## Task objective
Copy verbatim the block of lines in the entries below whose first line contains "This screenshot has height=728, width=1024." and whose last line contains "The image size is (839, 624).". Leave out all other lines.

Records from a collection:
= = =

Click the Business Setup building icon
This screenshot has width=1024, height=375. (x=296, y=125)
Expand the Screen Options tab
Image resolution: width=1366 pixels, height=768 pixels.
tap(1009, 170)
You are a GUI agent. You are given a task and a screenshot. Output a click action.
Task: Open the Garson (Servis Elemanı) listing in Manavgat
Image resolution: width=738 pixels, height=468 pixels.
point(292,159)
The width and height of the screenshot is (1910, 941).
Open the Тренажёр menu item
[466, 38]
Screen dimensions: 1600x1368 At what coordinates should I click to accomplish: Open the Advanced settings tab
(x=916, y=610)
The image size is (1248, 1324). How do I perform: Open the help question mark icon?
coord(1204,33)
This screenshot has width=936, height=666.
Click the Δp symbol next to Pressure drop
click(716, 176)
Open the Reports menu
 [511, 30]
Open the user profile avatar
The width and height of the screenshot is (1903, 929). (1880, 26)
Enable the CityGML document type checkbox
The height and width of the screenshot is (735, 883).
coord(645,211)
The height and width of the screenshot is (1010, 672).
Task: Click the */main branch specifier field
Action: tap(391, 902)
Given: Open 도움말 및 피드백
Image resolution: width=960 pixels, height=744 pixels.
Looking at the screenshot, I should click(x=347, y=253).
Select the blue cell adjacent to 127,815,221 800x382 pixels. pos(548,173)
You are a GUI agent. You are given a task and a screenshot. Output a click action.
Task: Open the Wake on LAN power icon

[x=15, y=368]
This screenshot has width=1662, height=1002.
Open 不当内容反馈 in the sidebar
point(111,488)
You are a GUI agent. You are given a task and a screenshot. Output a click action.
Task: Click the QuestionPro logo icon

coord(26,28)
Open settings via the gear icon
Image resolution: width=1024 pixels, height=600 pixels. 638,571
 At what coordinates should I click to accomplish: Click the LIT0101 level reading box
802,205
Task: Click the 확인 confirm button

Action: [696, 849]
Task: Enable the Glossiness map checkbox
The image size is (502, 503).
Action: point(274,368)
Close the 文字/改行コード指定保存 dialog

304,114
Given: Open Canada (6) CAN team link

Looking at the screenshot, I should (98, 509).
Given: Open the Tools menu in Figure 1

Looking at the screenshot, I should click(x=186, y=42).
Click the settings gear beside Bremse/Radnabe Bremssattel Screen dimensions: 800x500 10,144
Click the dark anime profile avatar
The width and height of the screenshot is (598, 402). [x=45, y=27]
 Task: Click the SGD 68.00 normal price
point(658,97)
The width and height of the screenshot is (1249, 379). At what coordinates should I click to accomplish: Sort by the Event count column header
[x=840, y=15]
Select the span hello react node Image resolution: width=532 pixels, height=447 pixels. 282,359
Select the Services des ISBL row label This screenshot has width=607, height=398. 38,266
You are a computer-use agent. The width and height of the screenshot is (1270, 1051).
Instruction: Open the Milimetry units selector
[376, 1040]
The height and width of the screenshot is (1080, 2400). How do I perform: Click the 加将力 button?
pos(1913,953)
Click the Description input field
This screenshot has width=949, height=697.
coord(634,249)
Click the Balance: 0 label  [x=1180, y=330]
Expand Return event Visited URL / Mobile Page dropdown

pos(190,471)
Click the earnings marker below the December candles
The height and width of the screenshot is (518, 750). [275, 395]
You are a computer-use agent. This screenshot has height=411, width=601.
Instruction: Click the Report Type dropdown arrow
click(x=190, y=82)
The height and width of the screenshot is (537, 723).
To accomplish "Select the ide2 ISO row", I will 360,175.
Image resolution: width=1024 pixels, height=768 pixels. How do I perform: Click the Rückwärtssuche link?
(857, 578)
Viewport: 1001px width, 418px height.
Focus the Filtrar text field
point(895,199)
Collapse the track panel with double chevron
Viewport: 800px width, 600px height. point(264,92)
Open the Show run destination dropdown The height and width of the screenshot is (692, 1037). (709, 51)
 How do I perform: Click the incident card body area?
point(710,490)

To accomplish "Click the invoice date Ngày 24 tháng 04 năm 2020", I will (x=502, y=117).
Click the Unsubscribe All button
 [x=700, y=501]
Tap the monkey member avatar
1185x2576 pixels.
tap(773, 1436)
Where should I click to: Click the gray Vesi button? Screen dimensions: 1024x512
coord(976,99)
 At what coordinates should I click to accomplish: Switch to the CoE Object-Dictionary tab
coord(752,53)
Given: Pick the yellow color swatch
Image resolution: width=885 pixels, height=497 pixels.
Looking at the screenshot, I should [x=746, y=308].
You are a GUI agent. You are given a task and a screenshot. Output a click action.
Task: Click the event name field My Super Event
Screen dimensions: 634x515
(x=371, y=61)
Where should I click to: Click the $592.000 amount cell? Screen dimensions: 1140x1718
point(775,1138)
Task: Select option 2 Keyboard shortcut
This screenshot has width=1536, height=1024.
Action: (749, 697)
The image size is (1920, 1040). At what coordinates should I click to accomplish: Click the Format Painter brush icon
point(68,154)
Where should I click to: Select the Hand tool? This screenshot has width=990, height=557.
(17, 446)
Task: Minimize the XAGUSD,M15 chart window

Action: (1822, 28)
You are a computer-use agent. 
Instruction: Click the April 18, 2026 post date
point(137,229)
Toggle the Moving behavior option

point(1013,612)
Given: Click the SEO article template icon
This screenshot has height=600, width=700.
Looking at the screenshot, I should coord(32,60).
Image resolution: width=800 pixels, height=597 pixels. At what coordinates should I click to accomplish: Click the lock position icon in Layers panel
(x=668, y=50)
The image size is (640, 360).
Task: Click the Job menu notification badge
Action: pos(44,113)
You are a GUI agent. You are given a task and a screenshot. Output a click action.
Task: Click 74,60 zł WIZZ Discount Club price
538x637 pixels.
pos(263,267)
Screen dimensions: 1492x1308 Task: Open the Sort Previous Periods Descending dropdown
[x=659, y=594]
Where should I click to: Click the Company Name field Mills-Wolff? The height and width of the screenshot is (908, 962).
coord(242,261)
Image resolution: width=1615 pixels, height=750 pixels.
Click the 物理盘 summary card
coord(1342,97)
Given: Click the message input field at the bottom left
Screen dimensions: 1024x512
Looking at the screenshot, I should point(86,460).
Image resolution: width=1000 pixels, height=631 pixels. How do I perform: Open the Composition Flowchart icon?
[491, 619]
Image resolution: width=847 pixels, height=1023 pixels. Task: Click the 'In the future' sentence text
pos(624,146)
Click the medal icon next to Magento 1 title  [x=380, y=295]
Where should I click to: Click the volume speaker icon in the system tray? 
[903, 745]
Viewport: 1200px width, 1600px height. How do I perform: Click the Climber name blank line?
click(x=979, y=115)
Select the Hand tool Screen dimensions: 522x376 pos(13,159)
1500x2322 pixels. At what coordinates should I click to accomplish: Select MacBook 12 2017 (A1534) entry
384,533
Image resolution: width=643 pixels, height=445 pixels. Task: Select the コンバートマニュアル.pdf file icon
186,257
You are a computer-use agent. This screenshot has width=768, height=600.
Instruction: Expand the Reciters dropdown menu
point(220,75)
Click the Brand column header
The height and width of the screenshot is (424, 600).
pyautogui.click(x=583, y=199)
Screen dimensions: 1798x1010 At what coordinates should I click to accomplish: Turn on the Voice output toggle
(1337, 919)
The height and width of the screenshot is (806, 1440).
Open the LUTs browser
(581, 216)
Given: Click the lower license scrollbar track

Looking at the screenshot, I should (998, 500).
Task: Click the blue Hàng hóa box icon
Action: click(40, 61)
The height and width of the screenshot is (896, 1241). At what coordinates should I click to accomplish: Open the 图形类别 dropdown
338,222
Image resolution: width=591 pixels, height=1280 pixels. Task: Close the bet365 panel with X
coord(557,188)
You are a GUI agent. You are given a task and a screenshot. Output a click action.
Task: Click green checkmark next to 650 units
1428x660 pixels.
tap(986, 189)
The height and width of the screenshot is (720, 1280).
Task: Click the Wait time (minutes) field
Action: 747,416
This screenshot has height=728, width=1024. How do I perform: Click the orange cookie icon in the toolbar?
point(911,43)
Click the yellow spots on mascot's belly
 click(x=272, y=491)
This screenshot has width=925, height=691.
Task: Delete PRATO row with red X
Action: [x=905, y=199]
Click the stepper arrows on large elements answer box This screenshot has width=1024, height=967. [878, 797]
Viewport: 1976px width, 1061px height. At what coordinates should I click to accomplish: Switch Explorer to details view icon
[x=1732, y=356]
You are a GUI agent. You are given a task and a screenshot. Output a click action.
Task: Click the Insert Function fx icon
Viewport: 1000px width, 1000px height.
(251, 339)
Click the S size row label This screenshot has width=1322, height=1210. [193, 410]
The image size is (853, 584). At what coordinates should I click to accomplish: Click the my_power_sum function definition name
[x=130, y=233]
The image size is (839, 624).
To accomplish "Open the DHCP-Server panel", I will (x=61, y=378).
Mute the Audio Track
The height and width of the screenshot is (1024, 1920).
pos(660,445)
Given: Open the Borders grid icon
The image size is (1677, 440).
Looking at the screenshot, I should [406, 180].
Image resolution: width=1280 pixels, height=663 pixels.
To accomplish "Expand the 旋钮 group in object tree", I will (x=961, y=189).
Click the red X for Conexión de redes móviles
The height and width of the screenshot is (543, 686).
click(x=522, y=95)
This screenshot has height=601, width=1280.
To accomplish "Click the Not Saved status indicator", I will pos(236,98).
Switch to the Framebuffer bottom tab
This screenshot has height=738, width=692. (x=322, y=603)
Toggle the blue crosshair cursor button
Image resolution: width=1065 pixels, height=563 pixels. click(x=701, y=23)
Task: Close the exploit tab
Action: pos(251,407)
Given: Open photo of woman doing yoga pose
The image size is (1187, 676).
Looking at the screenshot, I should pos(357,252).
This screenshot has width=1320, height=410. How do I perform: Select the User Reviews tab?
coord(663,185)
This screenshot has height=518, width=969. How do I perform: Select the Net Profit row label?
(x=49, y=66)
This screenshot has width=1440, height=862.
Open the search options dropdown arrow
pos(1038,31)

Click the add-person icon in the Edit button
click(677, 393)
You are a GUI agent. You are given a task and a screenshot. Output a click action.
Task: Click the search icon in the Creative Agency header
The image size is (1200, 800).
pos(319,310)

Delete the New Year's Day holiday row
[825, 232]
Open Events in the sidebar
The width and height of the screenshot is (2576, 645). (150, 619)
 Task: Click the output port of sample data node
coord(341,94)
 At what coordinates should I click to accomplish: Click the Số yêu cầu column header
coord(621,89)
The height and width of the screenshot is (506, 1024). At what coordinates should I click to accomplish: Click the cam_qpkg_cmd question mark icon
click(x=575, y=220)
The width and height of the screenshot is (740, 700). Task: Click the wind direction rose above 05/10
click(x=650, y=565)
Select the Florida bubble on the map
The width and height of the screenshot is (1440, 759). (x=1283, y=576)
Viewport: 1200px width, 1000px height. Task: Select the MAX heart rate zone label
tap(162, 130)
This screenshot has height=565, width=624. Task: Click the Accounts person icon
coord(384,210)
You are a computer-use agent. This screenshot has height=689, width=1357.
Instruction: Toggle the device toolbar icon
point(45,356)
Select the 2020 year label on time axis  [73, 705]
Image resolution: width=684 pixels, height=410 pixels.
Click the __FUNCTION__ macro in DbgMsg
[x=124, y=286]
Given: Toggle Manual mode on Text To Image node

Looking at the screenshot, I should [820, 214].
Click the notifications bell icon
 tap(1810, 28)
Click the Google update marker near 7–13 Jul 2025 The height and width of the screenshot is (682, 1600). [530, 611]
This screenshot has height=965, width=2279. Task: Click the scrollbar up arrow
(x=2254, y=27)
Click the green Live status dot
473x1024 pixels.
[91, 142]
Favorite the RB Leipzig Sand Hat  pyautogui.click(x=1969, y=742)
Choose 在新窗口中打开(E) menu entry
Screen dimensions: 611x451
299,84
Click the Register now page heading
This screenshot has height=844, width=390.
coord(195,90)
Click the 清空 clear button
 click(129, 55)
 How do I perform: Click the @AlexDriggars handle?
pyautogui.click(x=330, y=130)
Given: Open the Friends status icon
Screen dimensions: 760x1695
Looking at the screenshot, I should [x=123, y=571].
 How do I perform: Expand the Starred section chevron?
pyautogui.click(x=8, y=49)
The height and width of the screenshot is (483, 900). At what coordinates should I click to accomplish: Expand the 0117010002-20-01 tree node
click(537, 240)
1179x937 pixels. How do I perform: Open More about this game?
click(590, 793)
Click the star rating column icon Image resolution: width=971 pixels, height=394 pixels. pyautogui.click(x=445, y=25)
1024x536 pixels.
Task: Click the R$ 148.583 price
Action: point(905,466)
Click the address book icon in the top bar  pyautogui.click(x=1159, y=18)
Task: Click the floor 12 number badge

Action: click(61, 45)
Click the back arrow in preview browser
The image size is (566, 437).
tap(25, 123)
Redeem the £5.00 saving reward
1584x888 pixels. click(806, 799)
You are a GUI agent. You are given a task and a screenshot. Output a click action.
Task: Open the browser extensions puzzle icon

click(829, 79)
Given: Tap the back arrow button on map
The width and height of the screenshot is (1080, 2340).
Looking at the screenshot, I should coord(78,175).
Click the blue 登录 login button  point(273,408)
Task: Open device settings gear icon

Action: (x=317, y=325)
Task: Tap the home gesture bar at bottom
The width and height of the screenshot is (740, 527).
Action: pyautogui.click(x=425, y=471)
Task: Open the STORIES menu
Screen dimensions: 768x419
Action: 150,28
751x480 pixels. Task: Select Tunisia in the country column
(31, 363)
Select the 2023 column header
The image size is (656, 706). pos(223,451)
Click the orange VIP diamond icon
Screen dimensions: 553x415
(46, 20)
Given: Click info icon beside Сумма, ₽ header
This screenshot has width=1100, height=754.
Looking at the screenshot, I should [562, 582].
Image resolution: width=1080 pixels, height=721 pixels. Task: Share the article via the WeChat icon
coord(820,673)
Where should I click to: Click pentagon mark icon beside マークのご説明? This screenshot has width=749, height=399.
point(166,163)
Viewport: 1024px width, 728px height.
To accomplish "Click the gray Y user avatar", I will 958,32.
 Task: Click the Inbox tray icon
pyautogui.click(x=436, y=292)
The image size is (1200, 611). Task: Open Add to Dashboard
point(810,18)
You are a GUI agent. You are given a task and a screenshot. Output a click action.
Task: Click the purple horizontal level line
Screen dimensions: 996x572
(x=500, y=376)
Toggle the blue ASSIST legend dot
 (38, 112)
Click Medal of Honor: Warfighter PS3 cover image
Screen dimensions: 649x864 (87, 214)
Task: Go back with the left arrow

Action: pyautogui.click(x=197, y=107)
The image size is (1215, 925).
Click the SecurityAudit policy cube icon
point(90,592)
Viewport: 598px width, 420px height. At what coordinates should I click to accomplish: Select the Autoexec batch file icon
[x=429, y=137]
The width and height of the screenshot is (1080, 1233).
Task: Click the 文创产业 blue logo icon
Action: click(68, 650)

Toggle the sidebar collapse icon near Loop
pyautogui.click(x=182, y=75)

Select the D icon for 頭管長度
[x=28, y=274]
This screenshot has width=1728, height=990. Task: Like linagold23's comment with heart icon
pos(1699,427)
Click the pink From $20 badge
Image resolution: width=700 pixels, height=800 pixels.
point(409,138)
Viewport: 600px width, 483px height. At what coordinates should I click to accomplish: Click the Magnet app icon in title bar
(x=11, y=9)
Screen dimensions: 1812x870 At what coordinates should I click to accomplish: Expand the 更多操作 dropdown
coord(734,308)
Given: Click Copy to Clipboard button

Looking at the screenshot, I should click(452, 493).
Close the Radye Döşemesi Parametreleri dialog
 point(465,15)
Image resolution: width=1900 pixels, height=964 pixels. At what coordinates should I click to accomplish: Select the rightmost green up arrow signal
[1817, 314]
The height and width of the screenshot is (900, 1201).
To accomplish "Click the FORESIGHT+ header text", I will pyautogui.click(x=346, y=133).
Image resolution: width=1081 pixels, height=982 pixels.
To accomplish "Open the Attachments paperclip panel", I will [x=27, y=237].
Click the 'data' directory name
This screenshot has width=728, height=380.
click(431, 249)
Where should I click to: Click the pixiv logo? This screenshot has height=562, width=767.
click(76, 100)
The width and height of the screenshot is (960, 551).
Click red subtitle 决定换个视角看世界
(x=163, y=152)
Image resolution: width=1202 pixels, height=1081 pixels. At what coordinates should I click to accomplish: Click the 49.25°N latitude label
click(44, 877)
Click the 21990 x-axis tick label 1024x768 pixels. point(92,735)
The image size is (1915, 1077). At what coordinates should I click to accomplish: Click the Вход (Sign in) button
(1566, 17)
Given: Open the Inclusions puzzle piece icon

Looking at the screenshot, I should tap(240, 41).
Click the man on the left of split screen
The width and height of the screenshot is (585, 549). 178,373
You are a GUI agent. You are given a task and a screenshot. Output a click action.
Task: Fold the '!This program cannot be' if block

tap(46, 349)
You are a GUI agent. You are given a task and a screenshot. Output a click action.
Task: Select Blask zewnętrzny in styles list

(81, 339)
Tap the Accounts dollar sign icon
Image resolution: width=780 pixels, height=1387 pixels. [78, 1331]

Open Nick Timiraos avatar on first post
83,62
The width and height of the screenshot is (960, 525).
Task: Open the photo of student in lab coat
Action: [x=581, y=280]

= = =

## Task solution
This screenshot has height=728, width=1024. How do I perform: Click the orange cookie icon in the toolbar?
point(911,43)
Click the yellow spots on mascot's belly
 click(x=272, y=491)
This screenshot has width=925, height=691.
Task: Delete PRATO row with red X
Action: [x=905, y=199]
Click the stepper arrows on large elements answer box This screenshot has width=1024, height=967. [878, 797]
Viewport: 1976px width, 1061px height. At what coordinates should I click to accomplish: Switch Explorer to details view icon
[x=1732, y=356]
You are a GUI agent. You are given a task and a screenshot. Output a click action.
Task: Click the Insert Function fx icon
Viewport: 1000px width, 1000px height.
(251, 339)
Click the S size row label This screenshot has width=1322, height=1210. [193, 410]
The image size is (853, 584). At what coordinates should I click to accomplish: Click the my_power_sum function definition name
[x=130, y=233]
The image size is (839, 624).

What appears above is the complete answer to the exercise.